*Brano estratto*

Come distruggere un sistema attraverso l’informazione: “1. Discredita il bene 2. Comprometti i capi 3. Fa’ vacillare la loro fede, abbandonali al disprezzo 4. Serviti di uomini vili 5. Disorganizza le autorità 6. Semina la discordia fra i cittadini 7. Sobilla i giovani contro i vecchi 8. Ridicolizza le tradizioni 9. Sconvolgi i rifornimenti 10. Fa’ ascoltare musiche lascive 11. Diffondi la lussuria 12. Sborsa 13. Sii informato”.

Il piano è semplice: “Quel che bisogna fare è demolire l’ordine vecchio senza proporre nulla di preciso per sostituirlo: soltanto quando sarà diventato completamente incapace di difendersi, allora si potrà introdurre l’ordine nuovo”.

È in libreria in edizione numerata da 1 a 1000 Il Montaggio, romanzo di Vladimir Volkoff, tradotto da Laura Lovisetti con la nuova postfazione di Romain Cortés tradotta da Stenio Solinas pubblicata in estratto in anteprima (Edizioni Settecolori 2023, pp. 470, € 25,00).

Vladimir Volkoff è considerato l’erede di Graham Greene e John Le Carrè, nato a Parigi da genitori russi, emigrati al tempo della Rivoluzione d’ottobre ha sempre riconosciuto le sue vere radici in Russia e considerato l’esilio come «la sua patria e il suo destino». Il Montaggio vincitore del Grand Prix du roman de l’Académie française, 1982, ha illustrato i metodi e le reti di trucchi e trappole della disinformazione sovietica in Europa.

*Dati archiviati*
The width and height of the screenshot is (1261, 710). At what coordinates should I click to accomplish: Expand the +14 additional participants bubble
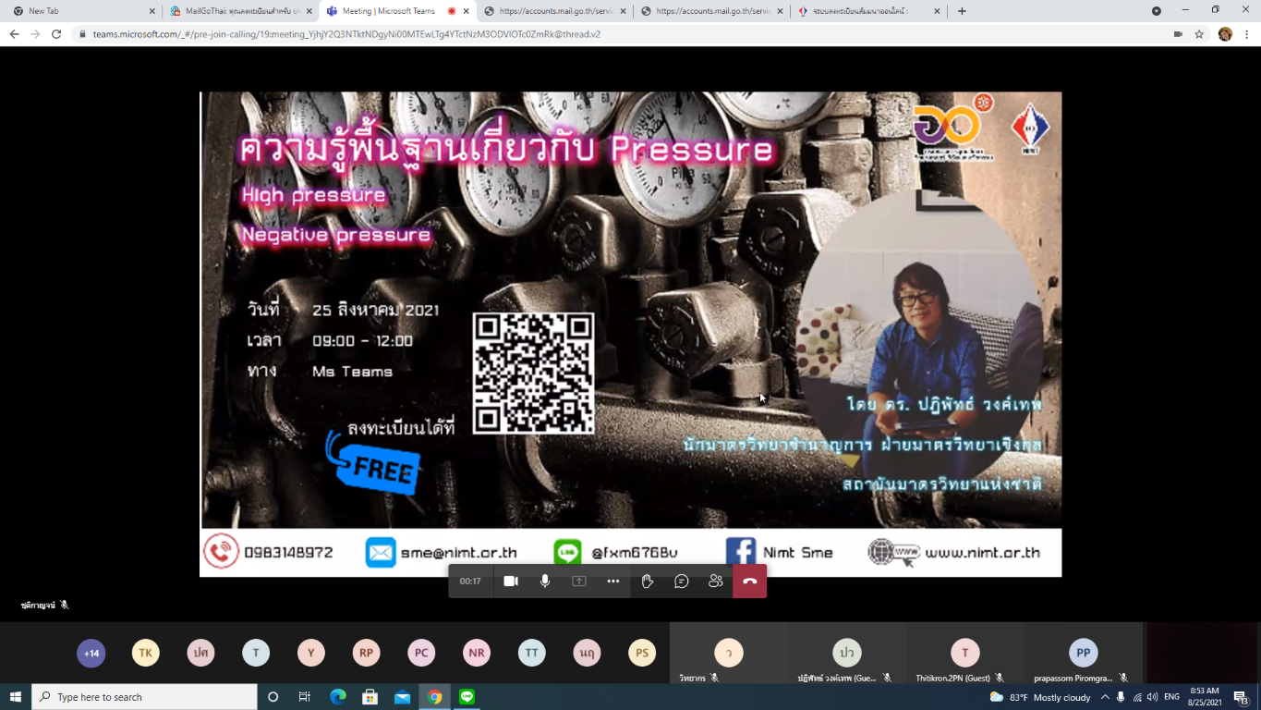pos(91,654)
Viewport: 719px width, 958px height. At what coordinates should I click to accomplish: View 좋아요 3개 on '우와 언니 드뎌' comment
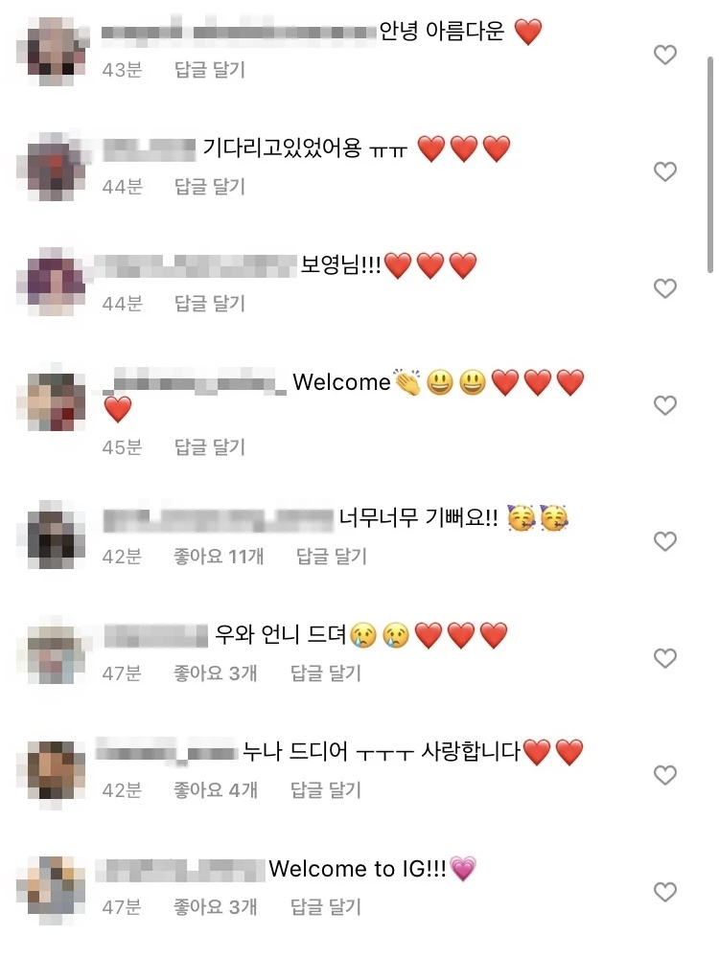pos(215,673)
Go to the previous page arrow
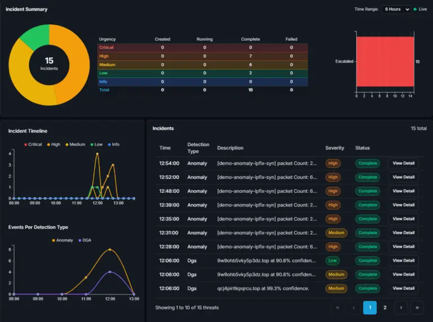 (x=354, y=307)
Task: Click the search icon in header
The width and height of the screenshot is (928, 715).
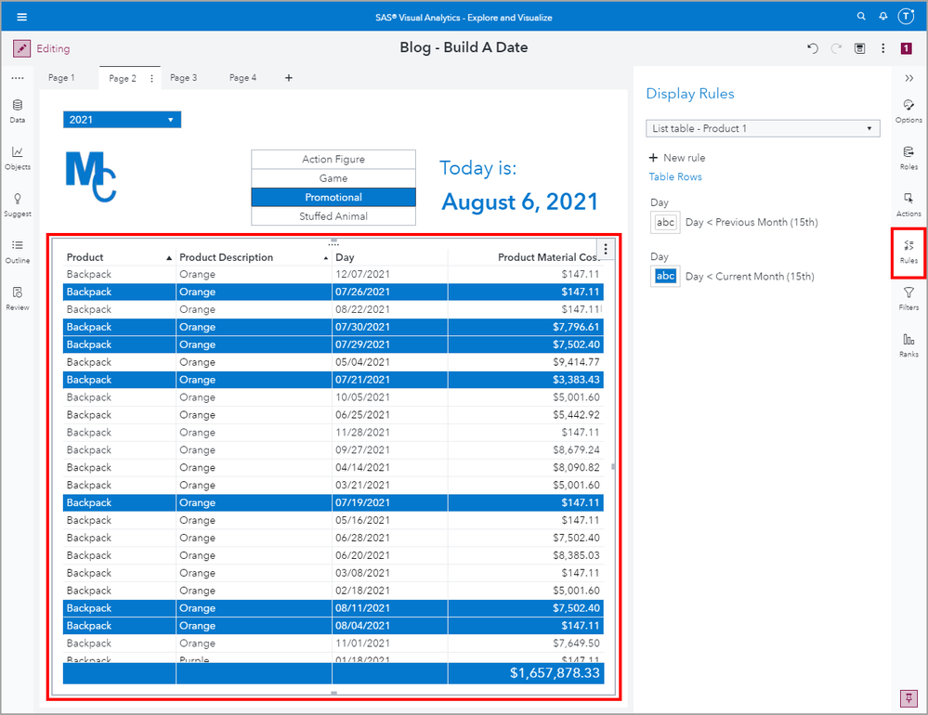Action: [x=861, y=17]
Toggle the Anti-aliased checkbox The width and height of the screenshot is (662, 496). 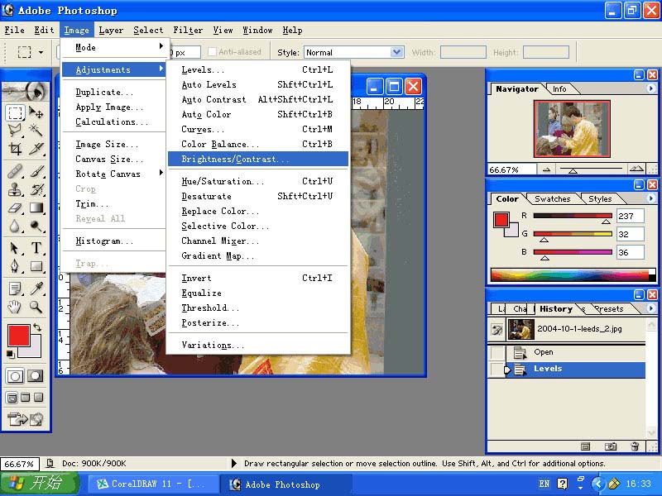[x=213, y=52]
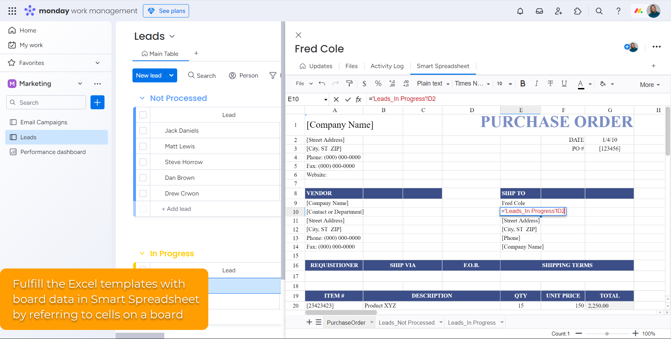Image resolution: width=671 pixels, height=339 pixels.
Task: Add a new sheet with the plus icon
Action: [309, 322]
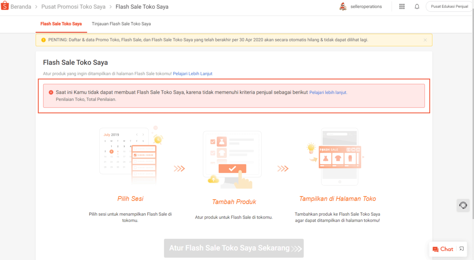This screenshot has height=260, width=474.
Task: Open notifications via the bell icon
Action: click(417, 6)
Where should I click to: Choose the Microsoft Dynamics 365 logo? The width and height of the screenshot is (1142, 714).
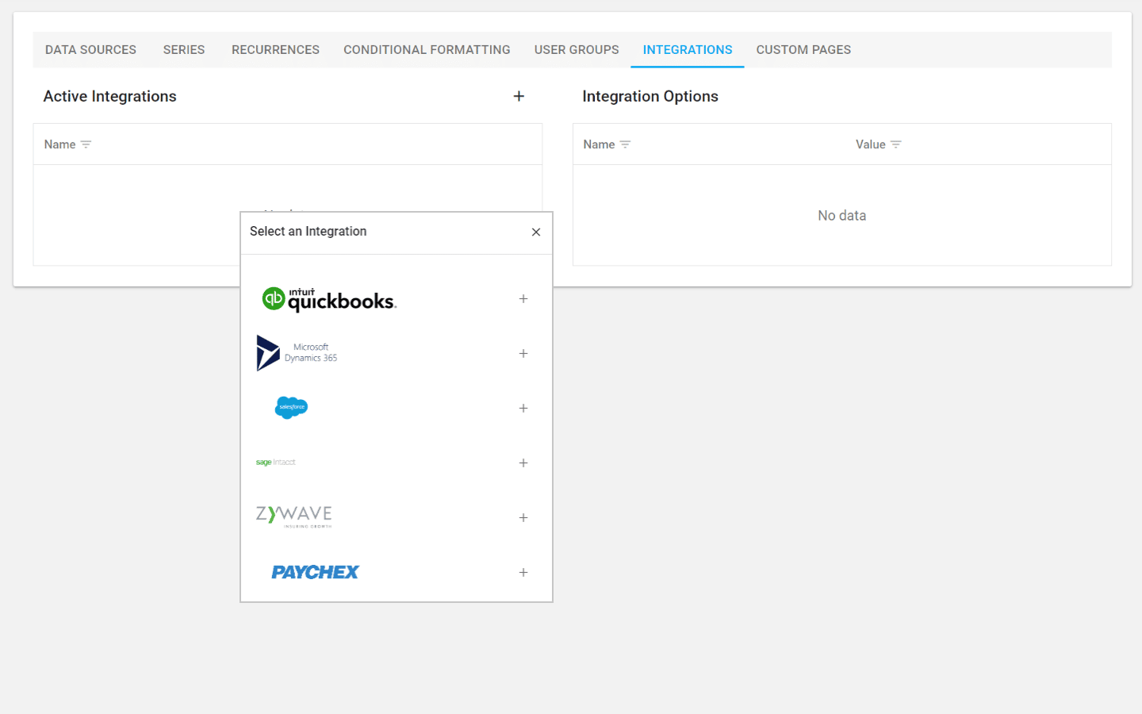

*Consegna*
Restituisci per intero il brano estratto sul romanzo Il Montaggio, senza cambiare nulla.

*Svolgimento*
Come distruggere un sistema attraverso l’informazione: “1. Discredita il bene 2. Comprometti i capi 3. Fa’ vacillare la loro fede, abbandonali al disprezzo 4. Serviti di uomini vili 5. Disorganizza le autorità 6. Semina la discordia fra i cittadini 7. Sobilla i giovani contro i vecchi 8. Ridicolizza le tradizioni 9. Sconvolgi i rifornimenti 10. Fa’ ascoltare musiche lascive 11. Diffondi la lussuria 12. Sborsa 13. Sii informato”.

Il piano è semplice: “Quel che bisogna fare è demolire l’ordine vecchio senza proporre nulla di preciso per sostituirlo: soltanto quando sarà diventato completamente incapace di difendersi, allora si potrà introdurre l’ordine nuovo”.

È in libreria in edizione numerata da 1 a 1000 Il Montaggio, romanzo di Vladimir Volkoff, tradotto da Laura Lovisetti con la nuova postfazione di Romain Cortés tradotta da Stenio Solinas pubblicata in estratto in anteprima (Edizioni Settecolori 2023, pp. 470, € 25,00).

Vladimir Volkoff è considerato l’erede di Graham Greene e John Le Carrè, nato a Parigi da genitori russi, emigrati al tempo della Rivoluzione d’ottobre ha sempre riconosciuto le sue vere radici in Russia e considerato l’esilio come «la sua patria e il suo destino». Il Montaggio vincitore del Grand Prix du roman de l’Académie française, 1982, ha illustrato i metodi e le reti di trucchi e trappole della disinformazione sovietica in Europa.